所给文本:
### 下载维基中文语料并训练简单的词嵌入<br />
主要步骤
- 下载维基中文语料
- 抽取中文文本
- 转换繁体为简体
- 训练词嵌入<br />

需要安装的库
- jieba分词
- wikiextractor 抽取中文文本
- opencc-python

In [0]:
# 下载维基数据
! wget -c https://dumps.wikimedia.org/zhwiki/latest/zhwiki-latest-pages-articles.xml.bz2

In [0]:
# 安装抽取和转换工具
! pip install jieba
! git clone https://github.com/attardi/wikiextractor.git
! cd wikiextractor && python setup.py install
# MacOS 可直接用Homebrew装，其它系统可查看原项目https://github.com/BYVoid/OpenCC
! brew install OpenCC

In [0]:
# 在wikiextractor目录下抽取维基文字，http://medialab.di.unipi.it/wiki/Wikipedia_Extractor
! cd wikiextractor && python WikiExtractor.py -b 500M -o ../ ../zhwiki-latest-pages-articles1.xml-p1p162886.bz2

In [0]:
# 使用opencc 将繁体转换为简体
! opencc -i input_filename -o output_filename -c t2s.json

## 部分文本演示
也可以直接下载已经转换好的部分文本（180MB/1.6GB）：https://drive.google.com/open?id=1ORNDviCeIIiosE_XlEEJfJHp0F01mtsQ

下面以这部分文本做演示：[Colab地址](https://colab.research.google.com/drive/11qGq-rqv-tnvATUmcGhH0rqMSBqCWVxz)

所给信息:
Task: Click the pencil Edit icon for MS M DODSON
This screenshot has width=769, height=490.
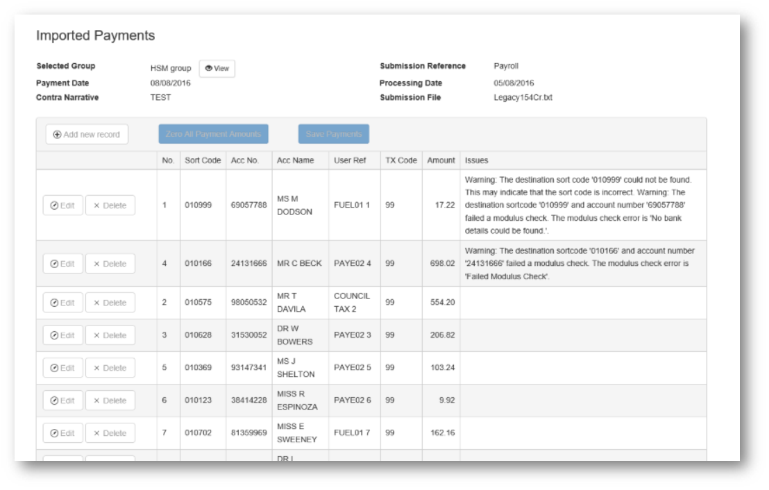Action: [53, 205]
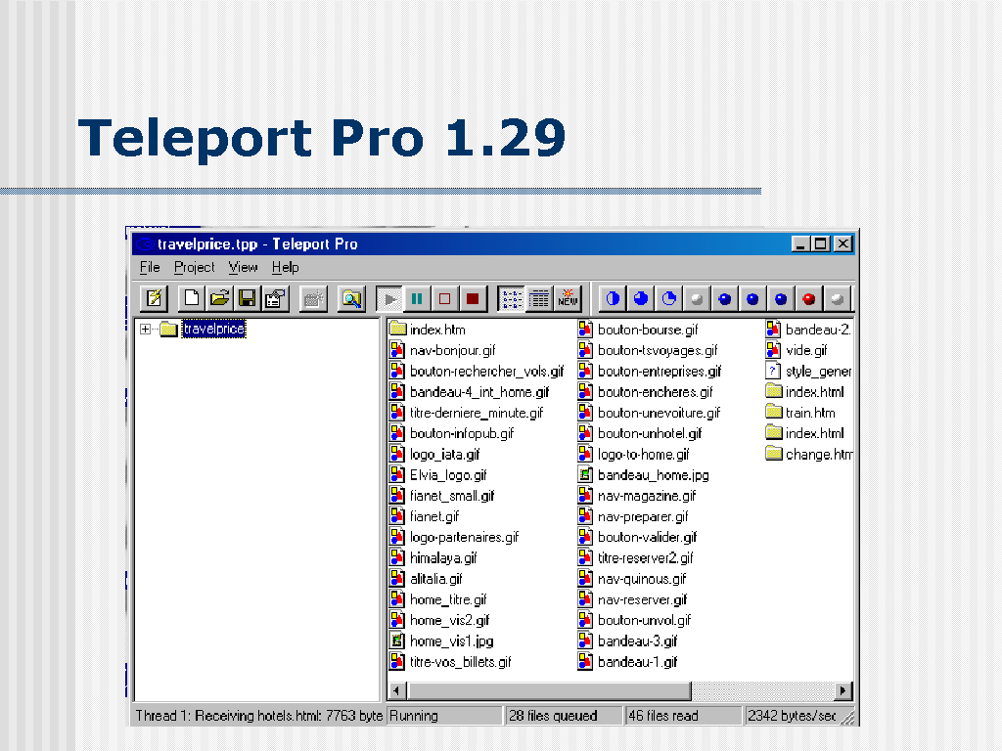Click the NEW files toolbar icon

point(568,298)
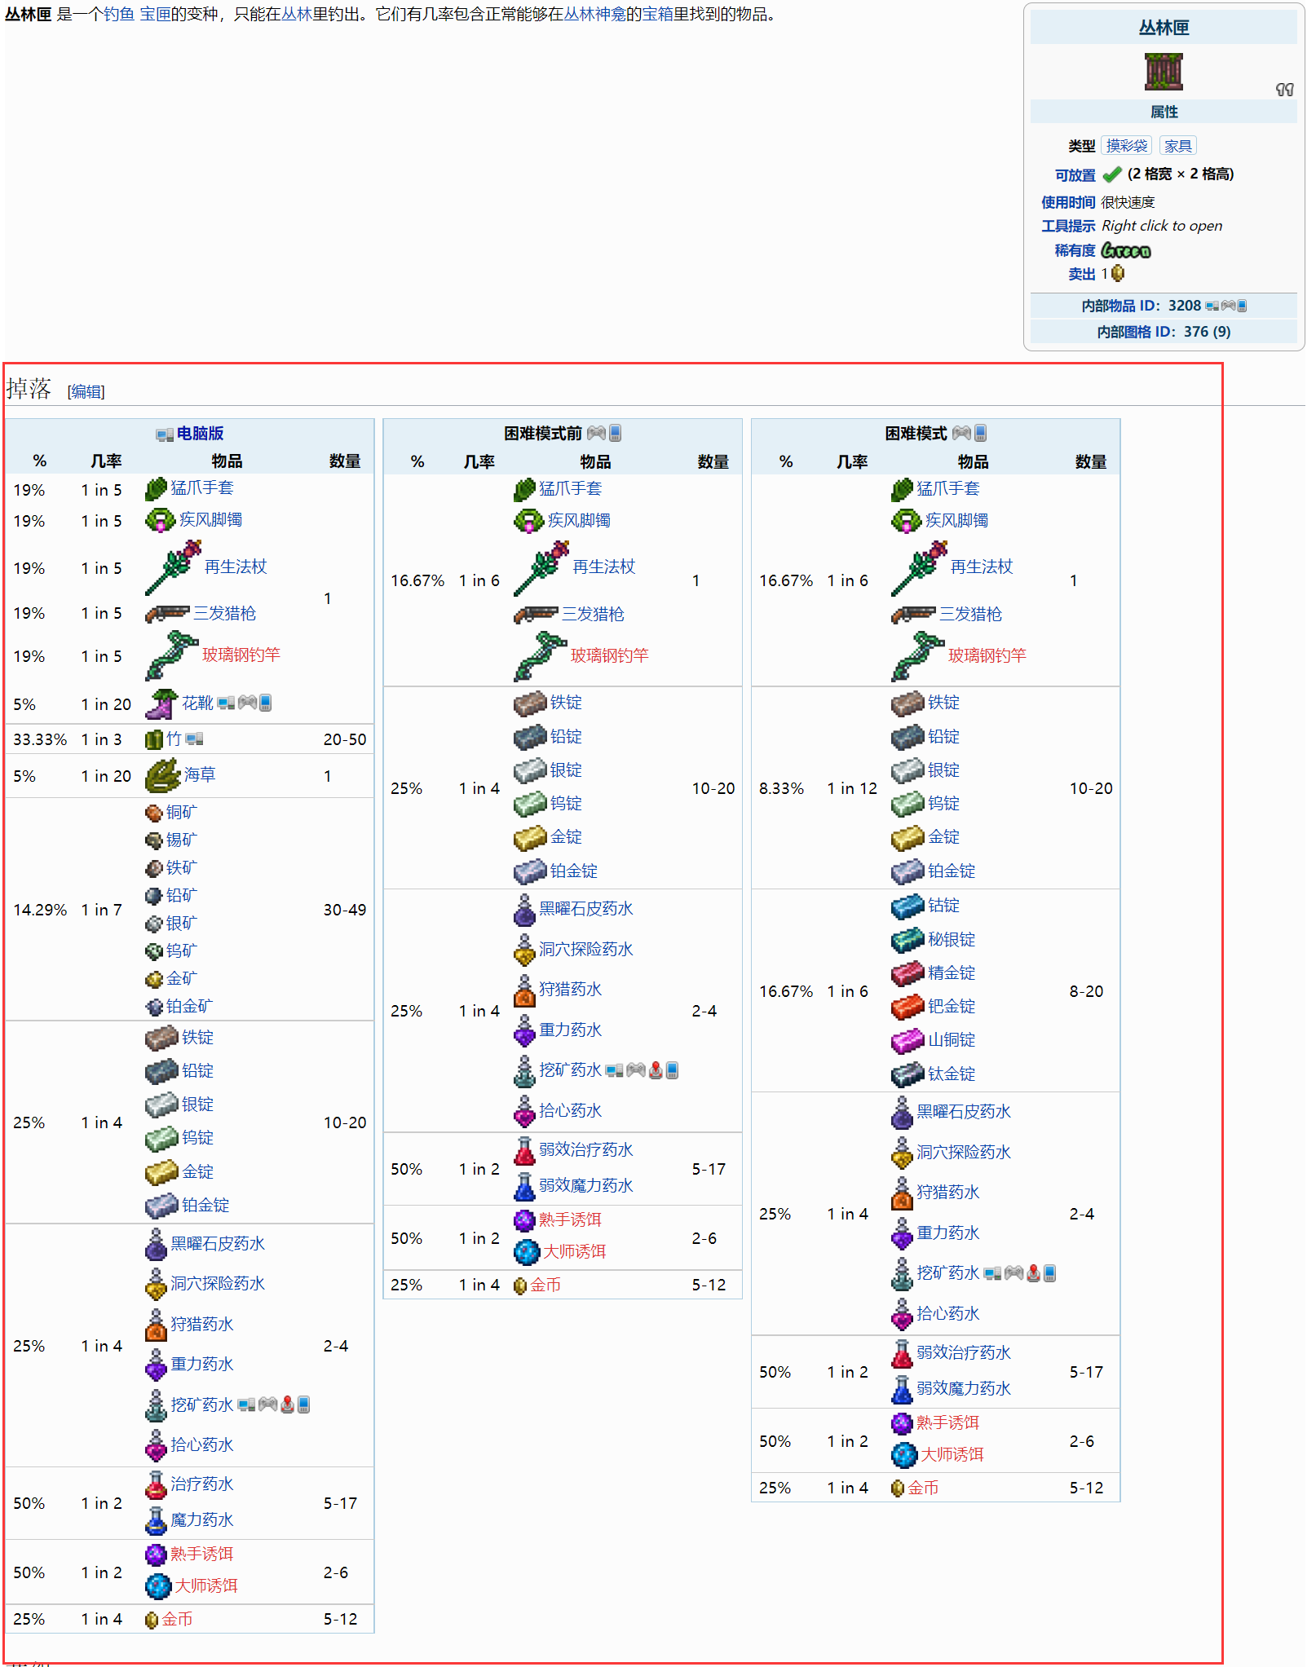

练习题目 1: 在维基中文语料词嵌入教程中，用 opencc 把繁体转成简体时，-c 参数后面跟的配置文件是哪个？
练习题目 2: 从维基中文语料词嵌入教程的最后一句之后接着往下写。

参考答案 1: t2s.json

参考答案 2:
In [0]:
!pip install -U -q PyDrive 

from pydrive.auth import GoogleAuth
from pydrive.drive import GoogleDrive
from google.colab import auth
from oauth2client.client import GoogleCredentials

auth.authenticate_user()
gauth = GoogleAuth()
gauth.credentials = GoogleCredentials.get_application_default()
drive = GoogleDrive(gauth)

In [0]:
extraed = '1ORNDviCeIIiosE_XlEEJfJHp0F01mtsQ'
txt = drive.CreateFile({'id':extraed})
txt.GetContentFile('wiki_text.txt')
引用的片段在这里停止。